• Tasks to carry out
(1) Duplicate the part of the inequalities post starting with "I have learned" and going on through "to gmat quant.".
(2) In the inequalities post, why is the example (x-1)*(x-2) > 0 solved by splitting it into two cases? Answer in one to three sentences.
(3) Carry the inequalities post forward from its last line.

I have learned a lot from gmatclub and am done with my gmat too. So, i have decided to contribute back.
As part of this i have decided to share the knowledge i have regarding various topics related to gmat quant.
Hope it will be useful. This post is about how to solve "Inequalities"

Theory

There are mainly four types of inequality problems which you would need to solve:--

TYPE 1
x*y > 0
When xy > 0 then we know that both x and y can be either positive or both can be negative
i.e. both x and y have the same sign
so, we have
x>0, y>0 or x<0,y<0

Example Problem
(x-1)*(x-2) > 0
So, we have two cases
Case 1
both (x-1) and (x-2) are positive
so, x-1 > 0 => x > 1
and x-2 > 0 => x > 2
Intersection of the two cases is x >2

Case 2
both (x-1) and (x-2) are negative
so, x-1 < 0 => x < 1
and x-2 < 0 => x < 2
Intersection of the two cases is x < 1

So, Solution to the question is x < 1 or x > 2


TYPE 2
x/y > 0
When x/y > 0 then we know that both x and y can be either positive or both can be negative
i.e. both x and y have the same sign
so, we have
x>0, y>0 or x<0,y<0

Example Problem
\(\frac{(x-3)}{(x-4)}\) > 0
So, we have two cases
Case 1
Both (x-3) and (x-4) are positive
=> x-3 > 0 => x>3
And x-4 > 0 => x>4
Intersection of the two cases is x > 4

Case 2
Both (x-3) and (x-4) are negative
=> x-3 < 0 => x < 3
and x-4 < 0 => x < 4
Intersection of the two cases is x < 3

So, solution to the question is x < 3 or x > 4


TYPE 3
x*y < 0
When x*y < 0 then we know that that
(x can be positive and y will be negative) or (x can be negative and y will be positive)

• Stored data
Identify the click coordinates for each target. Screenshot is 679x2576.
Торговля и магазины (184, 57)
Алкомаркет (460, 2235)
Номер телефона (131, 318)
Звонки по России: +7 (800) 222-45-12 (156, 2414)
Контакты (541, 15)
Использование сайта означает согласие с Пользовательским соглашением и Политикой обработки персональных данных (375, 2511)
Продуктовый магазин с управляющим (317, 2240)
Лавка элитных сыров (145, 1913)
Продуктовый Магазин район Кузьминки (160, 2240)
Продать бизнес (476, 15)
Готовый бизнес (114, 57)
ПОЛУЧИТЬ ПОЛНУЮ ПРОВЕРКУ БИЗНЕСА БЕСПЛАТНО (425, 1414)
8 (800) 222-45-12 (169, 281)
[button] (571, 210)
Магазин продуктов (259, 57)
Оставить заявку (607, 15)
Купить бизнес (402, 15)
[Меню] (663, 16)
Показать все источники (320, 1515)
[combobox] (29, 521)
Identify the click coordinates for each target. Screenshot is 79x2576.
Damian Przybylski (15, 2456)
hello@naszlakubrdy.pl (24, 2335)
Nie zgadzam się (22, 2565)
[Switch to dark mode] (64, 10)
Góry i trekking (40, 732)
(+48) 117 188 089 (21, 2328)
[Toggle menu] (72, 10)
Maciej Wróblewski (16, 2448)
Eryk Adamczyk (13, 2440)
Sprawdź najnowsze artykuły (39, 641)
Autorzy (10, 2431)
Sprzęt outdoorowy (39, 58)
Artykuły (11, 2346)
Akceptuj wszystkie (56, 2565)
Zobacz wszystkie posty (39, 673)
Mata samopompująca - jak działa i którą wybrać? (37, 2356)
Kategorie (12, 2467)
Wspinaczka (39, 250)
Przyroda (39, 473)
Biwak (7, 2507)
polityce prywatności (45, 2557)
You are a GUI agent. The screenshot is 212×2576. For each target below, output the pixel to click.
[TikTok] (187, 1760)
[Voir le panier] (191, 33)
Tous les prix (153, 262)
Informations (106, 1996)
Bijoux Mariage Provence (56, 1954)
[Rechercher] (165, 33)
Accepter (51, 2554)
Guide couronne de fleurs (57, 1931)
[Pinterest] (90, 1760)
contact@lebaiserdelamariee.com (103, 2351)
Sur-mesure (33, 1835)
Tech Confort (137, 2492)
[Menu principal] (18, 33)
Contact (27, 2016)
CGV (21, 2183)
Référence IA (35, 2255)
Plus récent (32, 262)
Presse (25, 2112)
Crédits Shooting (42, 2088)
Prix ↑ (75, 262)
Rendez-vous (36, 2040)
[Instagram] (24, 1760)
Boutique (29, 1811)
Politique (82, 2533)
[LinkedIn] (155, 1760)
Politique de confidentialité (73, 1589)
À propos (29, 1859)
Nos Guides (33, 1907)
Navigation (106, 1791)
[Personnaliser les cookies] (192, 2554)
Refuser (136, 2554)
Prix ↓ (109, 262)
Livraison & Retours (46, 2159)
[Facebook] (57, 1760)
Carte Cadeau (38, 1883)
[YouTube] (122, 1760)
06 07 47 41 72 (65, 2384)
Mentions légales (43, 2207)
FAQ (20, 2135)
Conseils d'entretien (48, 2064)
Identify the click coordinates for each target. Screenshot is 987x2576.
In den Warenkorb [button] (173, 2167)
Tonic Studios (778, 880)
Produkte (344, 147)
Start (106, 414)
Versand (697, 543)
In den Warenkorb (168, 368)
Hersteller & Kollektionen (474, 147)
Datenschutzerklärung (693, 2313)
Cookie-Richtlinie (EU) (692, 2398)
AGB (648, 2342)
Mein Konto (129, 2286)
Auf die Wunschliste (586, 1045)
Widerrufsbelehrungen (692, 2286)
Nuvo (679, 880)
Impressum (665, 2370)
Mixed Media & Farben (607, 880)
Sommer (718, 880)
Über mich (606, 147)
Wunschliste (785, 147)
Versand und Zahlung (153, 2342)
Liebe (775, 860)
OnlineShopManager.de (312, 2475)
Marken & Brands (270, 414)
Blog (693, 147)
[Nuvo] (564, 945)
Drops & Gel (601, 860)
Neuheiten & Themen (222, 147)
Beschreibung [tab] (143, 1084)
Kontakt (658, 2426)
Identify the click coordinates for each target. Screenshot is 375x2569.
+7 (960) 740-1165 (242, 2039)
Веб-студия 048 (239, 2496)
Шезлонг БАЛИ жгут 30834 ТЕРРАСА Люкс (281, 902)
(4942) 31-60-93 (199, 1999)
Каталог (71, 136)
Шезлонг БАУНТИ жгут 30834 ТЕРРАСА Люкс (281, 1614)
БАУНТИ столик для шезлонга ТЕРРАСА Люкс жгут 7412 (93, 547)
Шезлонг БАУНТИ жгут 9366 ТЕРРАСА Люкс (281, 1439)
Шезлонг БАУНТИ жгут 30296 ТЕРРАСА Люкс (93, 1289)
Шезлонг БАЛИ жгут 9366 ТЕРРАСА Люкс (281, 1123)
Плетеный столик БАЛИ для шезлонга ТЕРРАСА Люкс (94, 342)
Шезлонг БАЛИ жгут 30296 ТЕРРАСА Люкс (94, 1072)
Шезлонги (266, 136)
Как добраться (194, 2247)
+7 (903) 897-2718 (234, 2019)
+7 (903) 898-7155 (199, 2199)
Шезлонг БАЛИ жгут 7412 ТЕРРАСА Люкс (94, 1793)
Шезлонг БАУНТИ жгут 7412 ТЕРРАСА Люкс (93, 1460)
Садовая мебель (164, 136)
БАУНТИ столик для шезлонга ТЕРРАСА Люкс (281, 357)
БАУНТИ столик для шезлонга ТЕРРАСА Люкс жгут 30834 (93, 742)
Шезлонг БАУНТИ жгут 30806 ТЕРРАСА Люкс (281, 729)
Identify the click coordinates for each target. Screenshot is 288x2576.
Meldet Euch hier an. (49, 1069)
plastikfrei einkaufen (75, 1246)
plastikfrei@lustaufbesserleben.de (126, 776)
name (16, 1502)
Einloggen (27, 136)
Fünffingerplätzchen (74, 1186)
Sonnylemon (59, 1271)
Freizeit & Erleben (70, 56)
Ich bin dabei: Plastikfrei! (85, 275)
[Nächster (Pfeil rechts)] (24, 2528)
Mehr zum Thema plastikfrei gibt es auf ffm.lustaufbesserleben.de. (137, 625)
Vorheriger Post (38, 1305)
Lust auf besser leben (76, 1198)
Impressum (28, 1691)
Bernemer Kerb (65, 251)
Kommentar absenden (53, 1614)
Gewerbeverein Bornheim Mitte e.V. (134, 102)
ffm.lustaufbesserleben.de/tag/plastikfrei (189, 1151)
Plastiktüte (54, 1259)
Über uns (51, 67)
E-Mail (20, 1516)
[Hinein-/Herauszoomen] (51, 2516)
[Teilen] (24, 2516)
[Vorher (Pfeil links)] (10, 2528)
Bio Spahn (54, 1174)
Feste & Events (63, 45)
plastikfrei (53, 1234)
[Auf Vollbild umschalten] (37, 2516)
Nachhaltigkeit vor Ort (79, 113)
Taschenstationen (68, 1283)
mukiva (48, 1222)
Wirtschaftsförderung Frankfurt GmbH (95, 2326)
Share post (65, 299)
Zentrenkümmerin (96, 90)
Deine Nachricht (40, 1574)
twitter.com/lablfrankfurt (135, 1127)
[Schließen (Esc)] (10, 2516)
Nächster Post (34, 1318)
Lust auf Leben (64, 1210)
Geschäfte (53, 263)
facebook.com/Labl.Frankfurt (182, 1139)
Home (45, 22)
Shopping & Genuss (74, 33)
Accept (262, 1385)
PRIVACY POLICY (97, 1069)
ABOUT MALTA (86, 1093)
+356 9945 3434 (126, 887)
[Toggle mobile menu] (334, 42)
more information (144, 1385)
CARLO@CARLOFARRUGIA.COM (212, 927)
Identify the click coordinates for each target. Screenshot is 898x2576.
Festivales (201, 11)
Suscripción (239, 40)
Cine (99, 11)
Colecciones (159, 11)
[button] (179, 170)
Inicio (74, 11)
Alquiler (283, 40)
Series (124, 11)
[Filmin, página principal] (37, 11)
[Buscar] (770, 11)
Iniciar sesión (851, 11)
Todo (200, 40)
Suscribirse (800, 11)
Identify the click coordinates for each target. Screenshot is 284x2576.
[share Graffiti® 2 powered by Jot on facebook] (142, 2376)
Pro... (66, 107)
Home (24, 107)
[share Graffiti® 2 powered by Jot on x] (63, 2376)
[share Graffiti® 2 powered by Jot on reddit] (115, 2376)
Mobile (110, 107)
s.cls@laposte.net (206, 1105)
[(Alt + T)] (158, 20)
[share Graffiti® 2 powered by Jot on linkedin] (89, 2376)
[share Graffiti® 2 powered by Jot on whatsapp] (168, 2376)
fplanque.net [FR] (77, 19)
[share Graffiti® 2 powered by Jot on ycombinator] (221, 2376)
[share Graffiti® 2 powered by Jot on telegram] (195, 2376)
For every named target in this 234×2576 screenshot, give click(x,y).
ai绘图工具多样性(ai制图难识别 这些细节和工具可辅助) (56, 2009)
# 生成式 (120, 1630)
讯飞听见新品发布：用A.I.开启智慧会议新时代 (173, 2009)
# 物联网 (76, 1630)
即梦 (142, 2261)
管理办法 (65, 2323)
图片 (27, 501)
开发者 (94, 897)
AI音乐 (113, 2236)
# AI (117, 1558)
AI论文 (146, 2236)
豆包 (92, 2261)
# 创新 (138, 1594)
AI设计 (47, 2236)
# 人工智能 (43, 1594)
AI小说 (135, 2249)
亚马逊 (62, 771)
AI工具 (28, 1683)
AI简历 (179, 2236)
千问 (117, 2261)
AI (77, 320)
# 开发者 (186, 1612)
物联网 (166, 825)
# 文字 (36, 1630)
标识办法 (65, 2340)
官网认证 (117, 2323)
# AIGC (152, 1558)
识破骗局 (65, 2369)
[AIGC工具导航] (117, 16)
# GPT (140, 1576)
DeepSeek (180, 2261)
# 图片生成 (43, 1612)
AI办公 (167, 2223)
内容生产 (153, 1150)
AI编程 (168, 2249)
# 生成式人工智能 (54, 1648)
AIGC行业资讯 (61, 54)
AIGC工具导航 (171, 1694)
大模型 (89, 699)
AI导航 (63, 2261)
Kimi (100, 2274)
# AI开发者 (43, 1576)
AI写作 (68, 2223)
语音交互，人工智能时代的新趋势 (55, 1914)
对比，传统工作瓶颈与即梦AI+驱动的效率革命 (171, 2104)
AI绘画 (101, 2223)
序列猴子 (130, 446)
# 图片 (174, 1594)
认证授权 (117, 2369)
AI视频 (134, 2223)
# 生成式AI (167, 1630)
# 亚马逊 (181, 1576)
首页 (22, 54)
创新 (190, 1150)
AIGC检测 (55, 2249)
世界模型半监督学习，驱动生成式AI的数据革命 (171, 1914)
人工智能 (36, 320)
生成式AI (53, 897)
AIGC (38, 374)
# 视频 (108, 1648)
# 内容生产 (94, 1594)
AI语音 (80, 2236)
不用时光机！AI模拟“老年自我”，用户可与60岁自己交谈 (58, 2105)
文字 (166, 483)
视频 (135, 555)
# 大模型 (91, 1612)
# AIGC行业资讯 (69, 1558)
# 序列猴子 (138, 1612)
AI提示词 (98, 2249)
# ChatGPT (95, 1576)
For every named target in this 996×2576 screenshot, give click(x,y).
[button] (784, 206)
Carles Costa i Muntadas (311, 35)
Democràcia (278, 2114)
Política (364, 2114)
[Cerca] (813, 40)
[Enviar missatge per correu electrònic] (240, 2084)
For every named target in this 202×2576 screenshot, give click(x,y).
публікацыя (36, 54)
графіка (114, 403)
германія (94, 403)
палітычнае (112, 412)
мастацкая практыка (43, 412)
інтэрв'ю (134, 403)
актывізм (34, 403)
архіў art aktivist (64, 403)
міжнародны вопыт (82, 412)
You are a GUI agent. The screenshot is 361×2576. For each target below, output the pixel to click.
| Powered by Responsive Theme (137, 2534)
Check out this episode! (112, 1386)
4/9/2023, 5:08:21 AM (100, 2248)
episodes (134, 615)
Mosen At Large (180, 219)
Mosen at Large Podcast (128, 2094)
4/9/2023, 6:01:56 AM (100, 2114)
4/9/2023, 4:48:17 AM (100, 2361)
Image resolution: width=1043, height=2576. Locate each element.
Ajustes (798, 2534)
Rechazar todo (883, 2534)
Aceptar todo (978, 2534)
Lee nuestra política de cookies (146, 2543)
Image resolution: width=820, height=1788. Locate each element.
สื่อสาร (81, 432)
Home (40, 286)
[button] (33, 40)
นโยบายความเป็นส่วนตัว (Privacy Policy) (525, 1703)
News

• The responses
(1)
I have learned a lot from gmatclub and am done with my gmat too. So, i have decided to contribute back.
As part of this i have decided to share the knowledge i have regarding various topics related to gmat quant.

(2) When a product x*y is greater than 0, x and y must have the same sign: both positive or both negative. The example therefore checks the case where (x-1) and (x-2) are both positive, which gives x > 2, and the case where both are negative, which gives x < 1.

(3)
i.e. x and y have opposite signs
so, we have
x>0, y<0 or x<0,y>0

Example Problem
(x+1)(x-1) < 0
So, we will have two cases
Case 1
(x+1) is positive and (x-1) is negative
=> x + 1 > 0 => x > -1
And x - 1 < 0 => x < 1
Intersection of the two cases is
-1 < x < 1

Case 2
(x+1) is negative and (x-1) is positive
=> x+1 < 0 => x < -1
And x-1 > 0 => x > 1
The two cases have no intersection. So, no solution from this case

So, solution of the problem is -1 < x < 1


TYPE 4
x/y < 0
When x/y < 0 then we know that that
(x can be positive and y will be negative) or (x can be negative and y will be positive)
i.e. x and y have opposite signs
so, we have
x>0, y<0 or x<0,y>0

Example Problem
\(\frac{(x-2)}{(x+3)}\) < 0
So, we will have two cases
Case 1
(x-2) is positive and (x+3) is negative
=> x-2 > 0 => x > 2
And x+3 < 0 or x < -3
There is no intersection of the two cases. So, no solution from this case

Case 2
(x-2) is negative and (x+3) is positive
=> x-2 < 0 => x < 2
And x+3 > 0 => x > -3
Intersection of the two cases is -3 < x < 2

So, Solution of the question is -3 < x < 2


SUGGESTION: Try solving inequalities, they are not tough after all! :)

Problems:

1. x(x-1) > 0. Then value of x will be?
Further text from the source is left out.